(About this task): A word-for-word copy of the lines below, starting at the line with "Task: Click the gray OMIM Genes bar" and ending at the last one, is what you should give. Omit every picture.

(Supplied information):
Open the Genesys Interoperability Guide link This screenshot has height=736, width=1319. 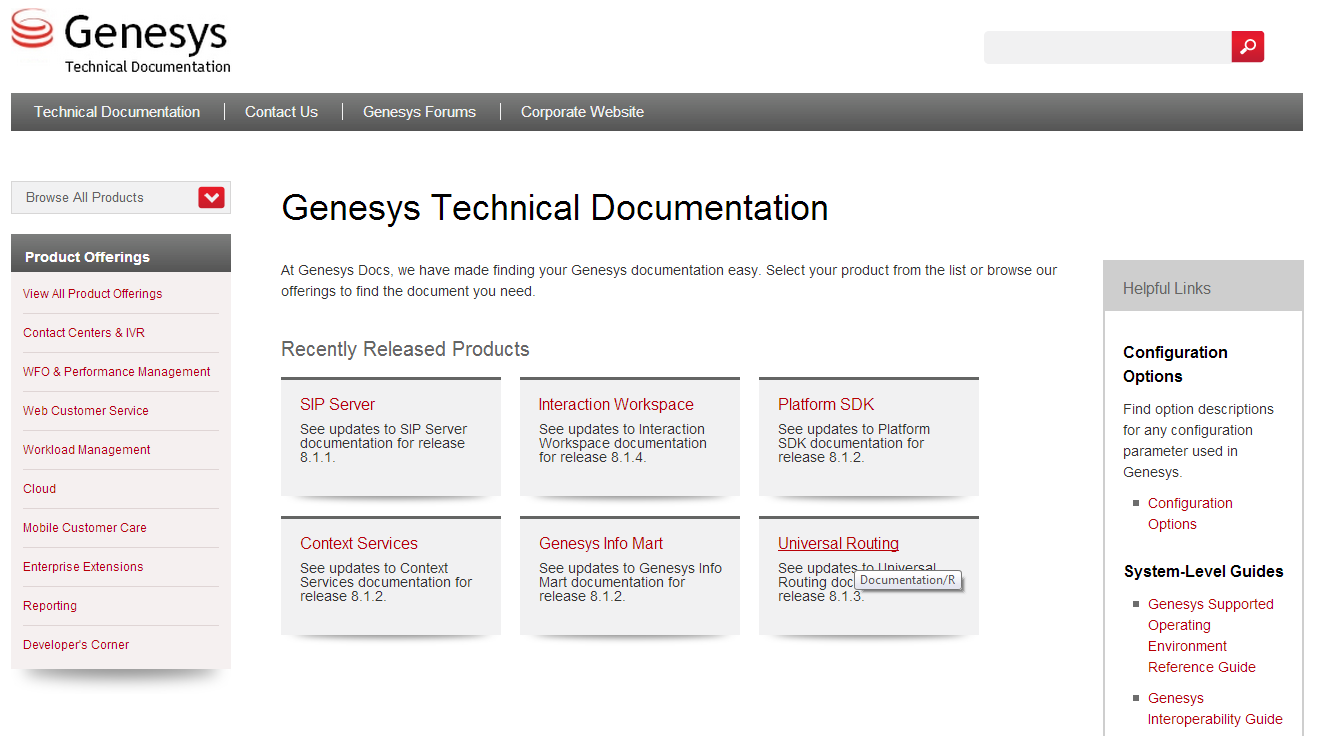(1214, 709)
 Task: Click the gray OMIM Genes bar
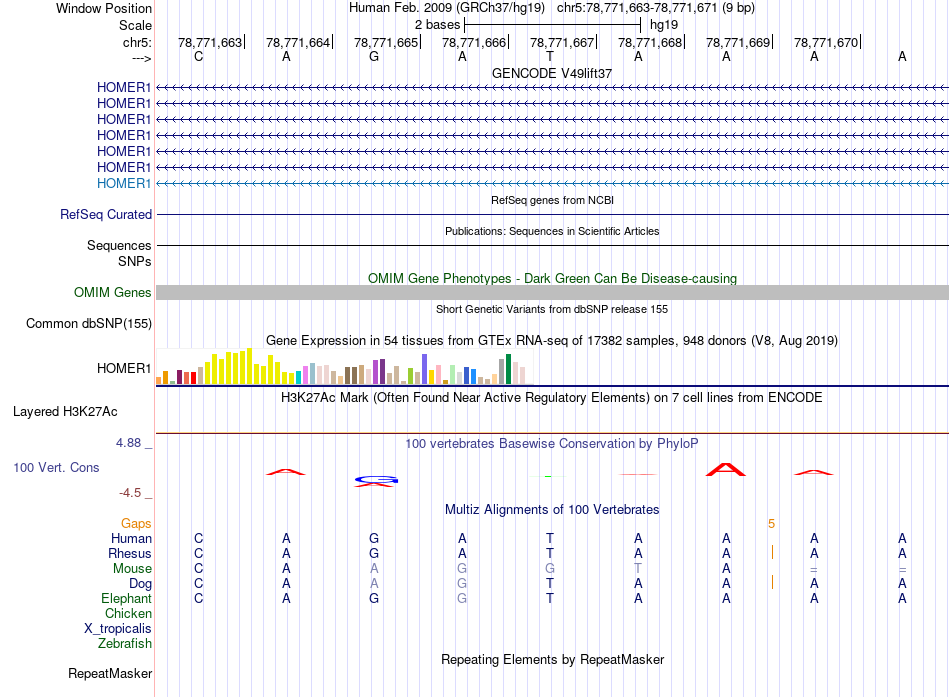click(x=552, y=293)
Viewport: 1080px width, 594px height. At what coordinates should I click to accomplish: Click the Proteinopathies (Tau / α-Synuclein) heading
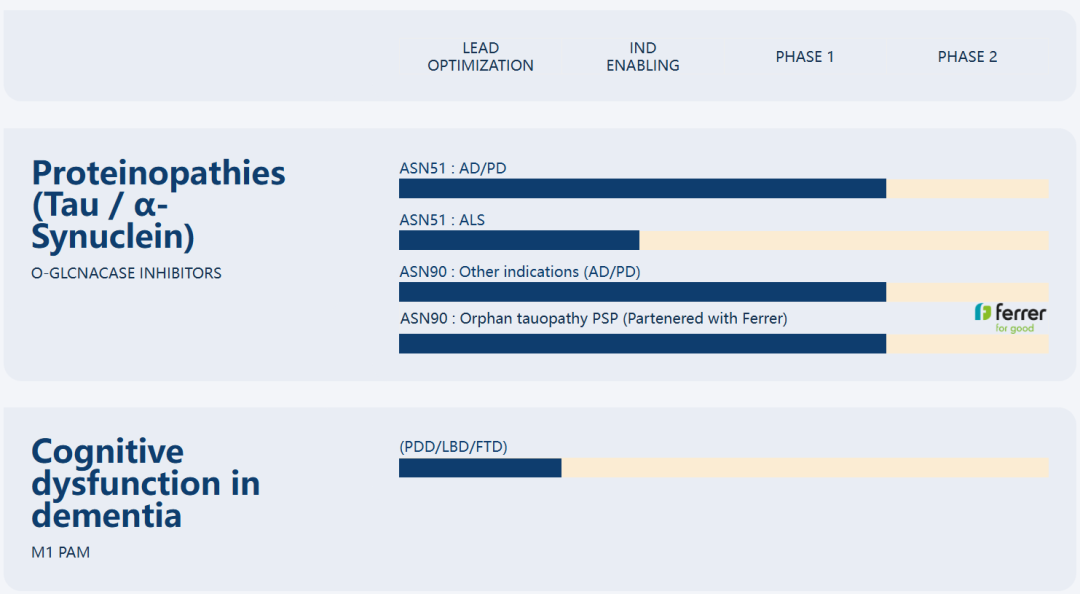tap(158, 204)
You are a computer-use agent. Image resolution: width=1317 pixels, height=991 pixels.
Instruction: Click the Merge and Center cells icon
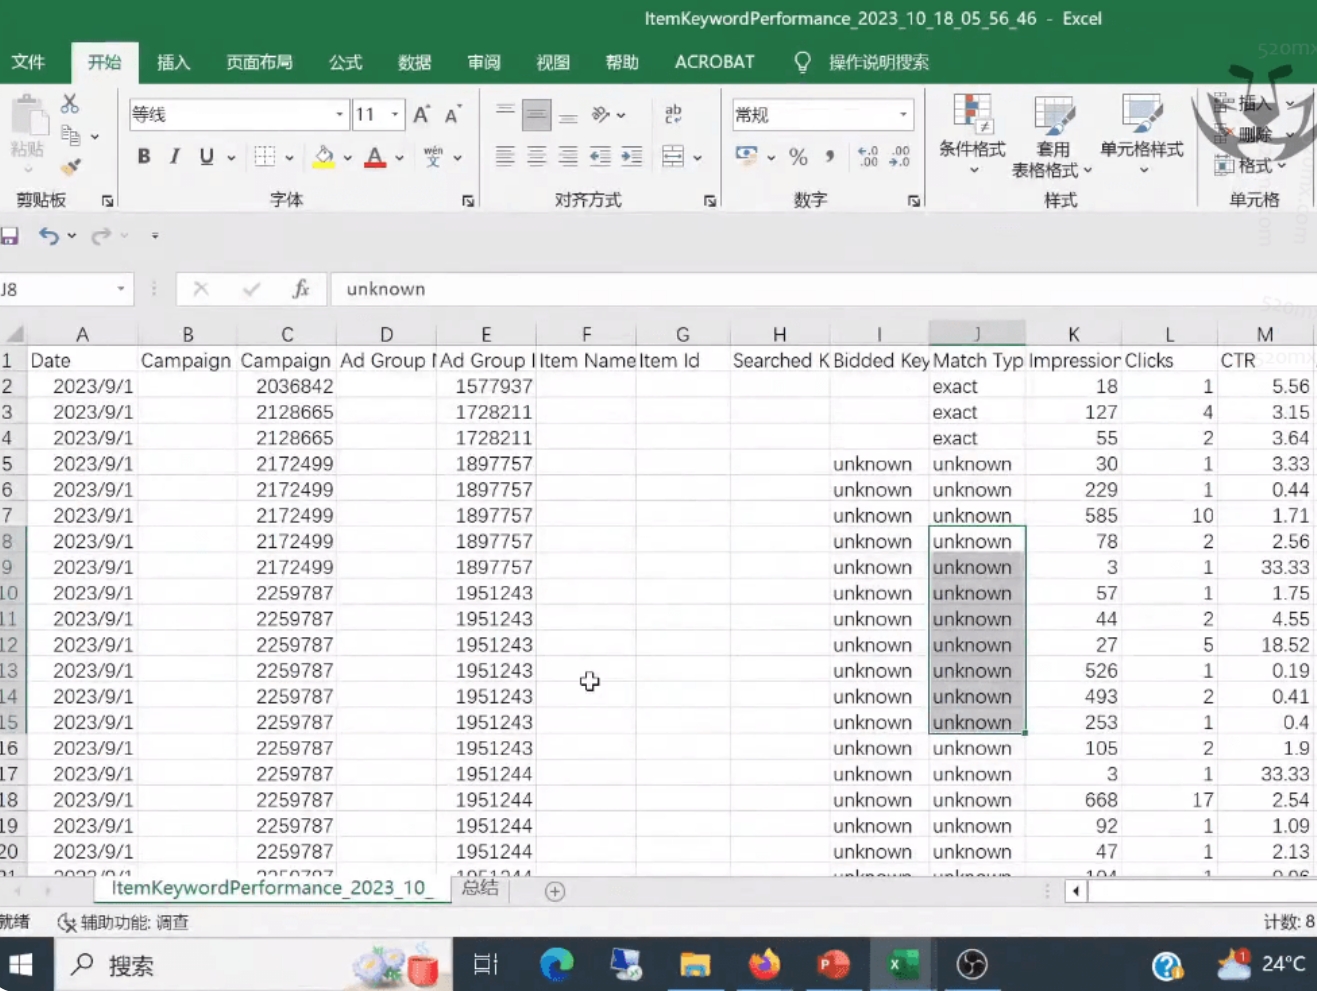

(Answer to the problem):
 Task: Click the gray OMIM Genes bar
click(x=552, y=293)
Viewport: 1080px width, 594px height. At what coordinates should I click to accomplish: Click the Proteinopathies (Tau / α-Synuclein) heading
tap(158, 204)
You are a computer-use agent. Image resolution: width=1317 pixels, height=991 pixels.
Instruction: Click the Merge and Center cells icon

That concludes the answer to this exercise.